Arts

Jeu de pouvoir

Le Comité d'exposition des étudiants en histoire de l'art propose une expérience enrichissante permettant d'affiner notre compréhension de l'œuvre d'art

Par : Renée Larochelle
Vue de l'installation de l'artiste Gabrielle Brochu, <i>Stérile</i> (2018).
Vue de l'installation de l'artiste Gabrielle Brochu, <i>Stérile</i> (2018).
Découvrir des œuvres d'étudiants en arts ou d'artistes tout en profitant des commentaires éclairés de futurs historiens de l'art: voilà l'invitation lancée aux visiteurs de l'exposition Jeu de pouvoir par le Comité d'exposition des étudiants en histoire de l'art de l'Université Laval. L'événement en est à sa quatrième année et regroupe le travail de 10 créateurs et créatrices. «Avec cette exposition, nous souhaitons faire le lien entre deux disciplines. Dans cet esprit, les étudiants en histoire de l'art ont été invités à écrire leurs textes en collaboration avec les artistes,» explique Raphaël Ouellet, co-commissaire de l'exposition avec Charlotte Guérin. L'exposition a pour but de mettre en lumière les rapports de force qui régissent les relations entre l'artiste et son œuvre, son public et son monde, d'affirmer le co-commissaire. D'où le titre: Jeu de pouvoir.

Avec sa série intitulée Blood Venus, peinte avec du sang menstruel, Mathilde Bois brise un tabou. L'artiste a choisi de reproduire des figurines féminines datant de l'époque paléolithique, des Vénus, nommées en hommage à la déesse de la beauté romaine. Selon Alexandra-Élisabeth Bérubé, «Mathilde Bois nous offre une parfaite catharsis de notre relation ambiguë avec la sexualité féminine, par une réappropriation de ce sang détritus au rang de médium. Le pouvoir séducteur du corps féminin se voit contaminé par la violence et la douleur liées à la fécondité. C'est une prise de pouvoir féminine par une mise en valeur de ce qui provoque l'abjection.»
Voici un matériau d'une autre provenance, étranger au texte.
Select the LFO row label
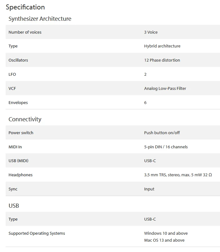Screen dimensions: 220x252 pos(12,74)
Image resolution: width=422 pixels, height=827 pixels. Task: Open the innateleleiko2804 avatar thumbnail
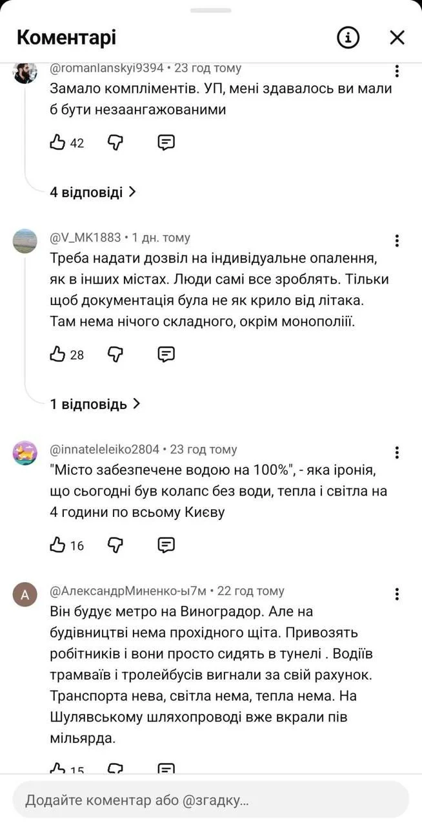pyautogui.click(x=25, y=453)
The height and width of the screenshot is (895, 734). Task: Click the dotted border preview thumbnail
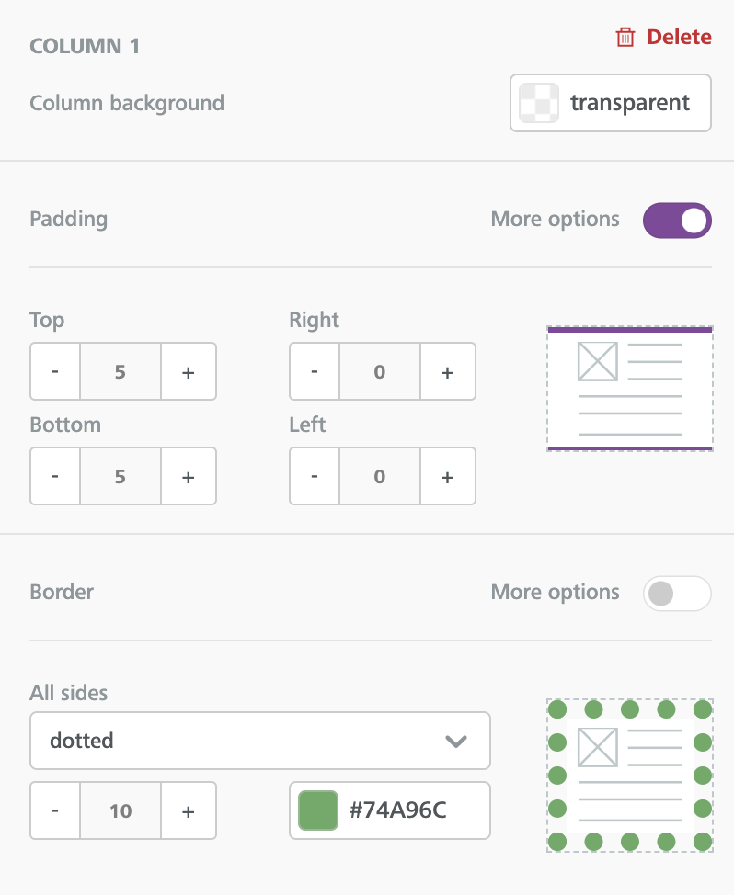629,776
Stérile, œuvre de Gabrielle Brochu, composée de photographies et d'une délicate broderie, témoigne des fortes tensions au cœur des relations amoureuses. «Complexifiées au contact du monde virtuel et des réseaux sociaux qui incitent à l'immédiateté, les relations sont consommées de manière chronique, souligne Annabelle Vieux Francoeur. (…) Ces rapports dénués de véritable intimité demeurent affectivement stériles. Les individus affamés d'amour instantané naviguent dans le néant à la recherche de la prochaine conquête qui saura peut-être combler leur vide.»

La couleur des paupières, collage de Mathieu Bouchard, nous plonge dans le monde du fameux magazine érotique Playboy. Dans son commentaire, Julia Caron-Guillemette explique que cette œuvre est l'occasion pour l'artiste de dévoiler les rapports de puissance qui sous-tendent le magazine, exposant la transformation de la femme en véritable objet, en bien de consommation. «Mathieu Bouchard donne à voir de façon évidente la mise à nu du désir des acquéreurs du fameux magazine et marque la proximité avec la pornographie. Ces images ne laissent aucune ombre planer sur la forme du désir dont elles sont à l'origine.»
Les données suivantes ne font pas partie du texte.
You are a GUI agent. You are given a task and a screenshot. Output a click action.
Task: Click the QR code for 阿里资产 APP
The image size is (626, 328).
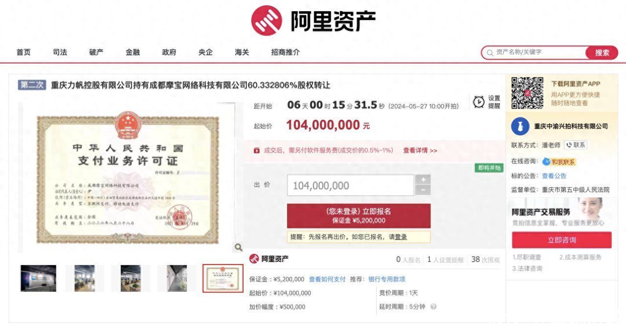coord(527,93)
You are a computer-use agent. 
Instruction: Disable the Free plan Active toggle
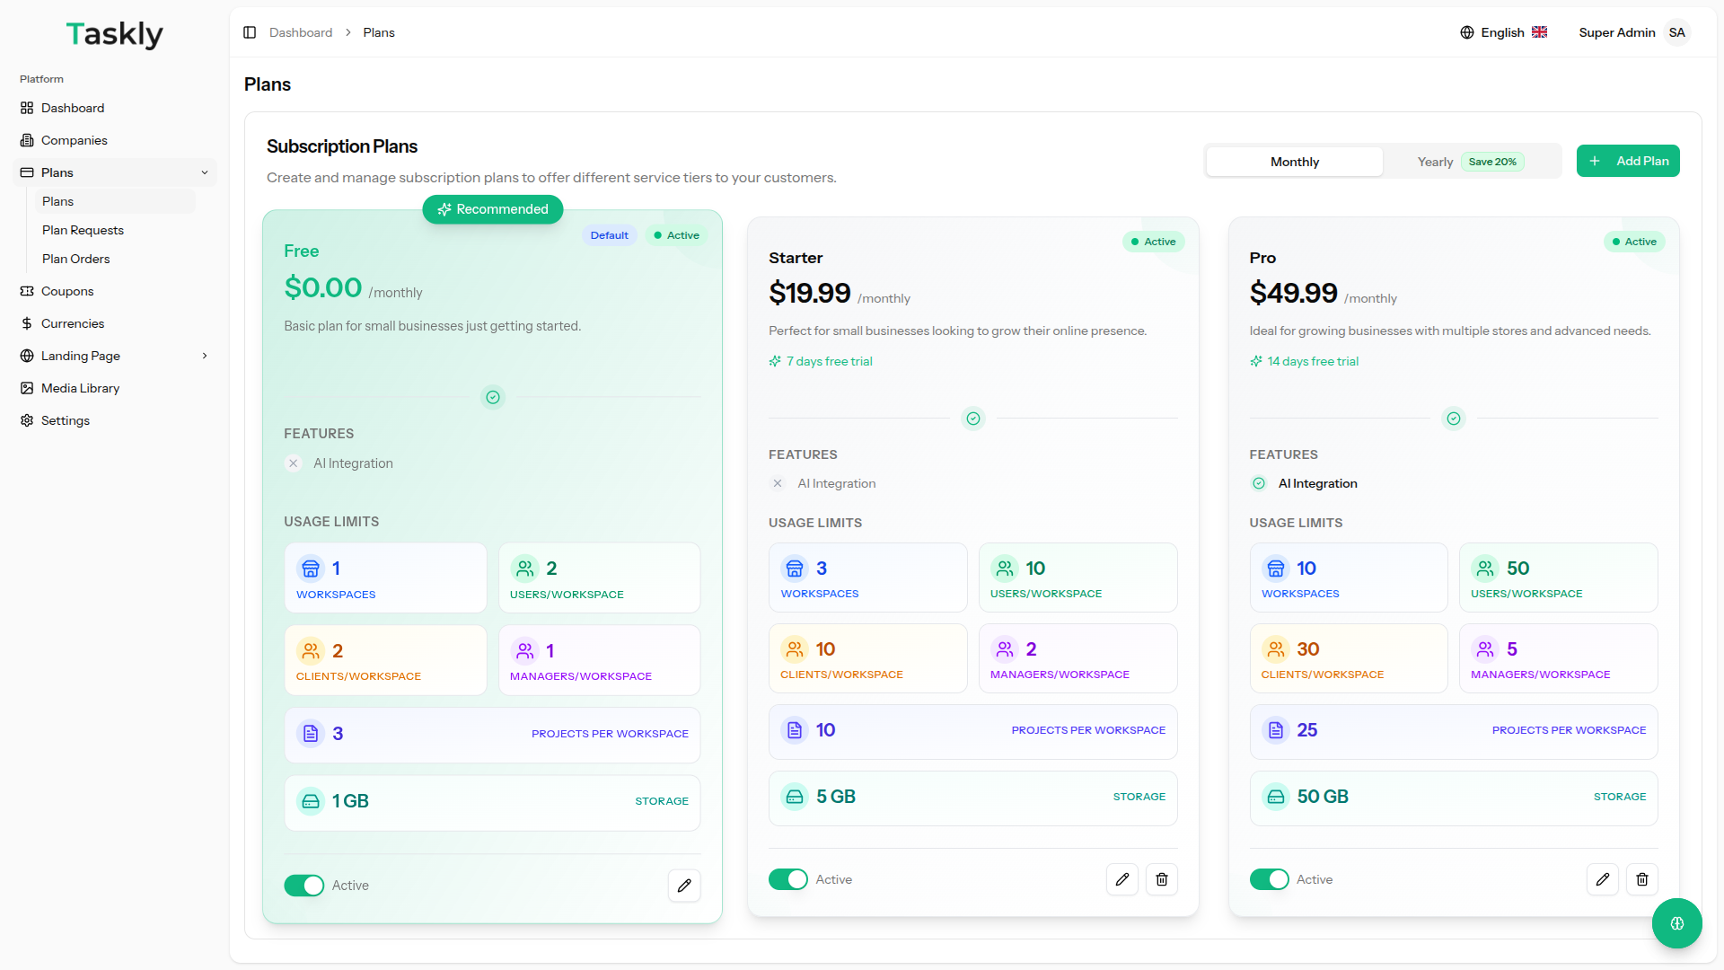pos(304,886)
Les photos d'Élie Dubois-Sénéchal présentent l'ambiguïté de la mise en scène au quotidien. «Avec Identité, l'artiste met de l'avant la fluidité identitaire, le queer, tout en remettant en question la binarité rigide des normes sociales, commente Alexandrine Marcoux. (…) L'artiste impose la différence, son identité: elle choisit de s'ancrer dans le monde et de s'y inscrire, mettant en lumière les masques que nous nous imposons pour ensuite les reconsidérer, puis les faire tomber.»
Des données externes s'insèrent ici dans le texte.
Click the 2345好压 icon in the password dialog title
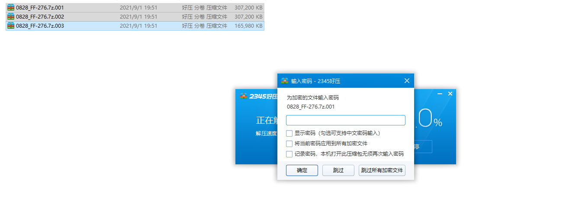Screen dimensions: 582x224 (x=285, y=81)
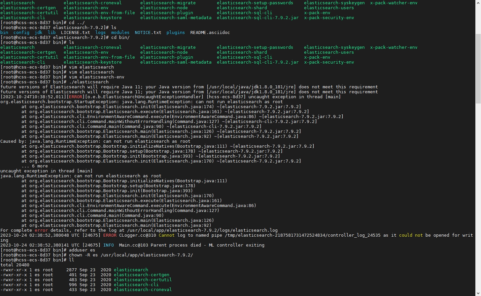Click the blue 'plugins' directory name
This screenshot has height=296, width=481.
pyautogui.click(x=176, y=33)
Les autres artistes exposés sont Carolanne Bélanger, Cassandre Boucher, Marie-Ève Fréchette, Lana Greben, Anne-Marie Proulx et Marion Schneider.

L'exposition est présentée jusqu'au 6 avril, au local 2470 du pavillon Alphonse-Desjardins. Les heures d'ouverture sont de 9h à 16h30, du lundi au vendredi, et de 12h à 16h, le samedi.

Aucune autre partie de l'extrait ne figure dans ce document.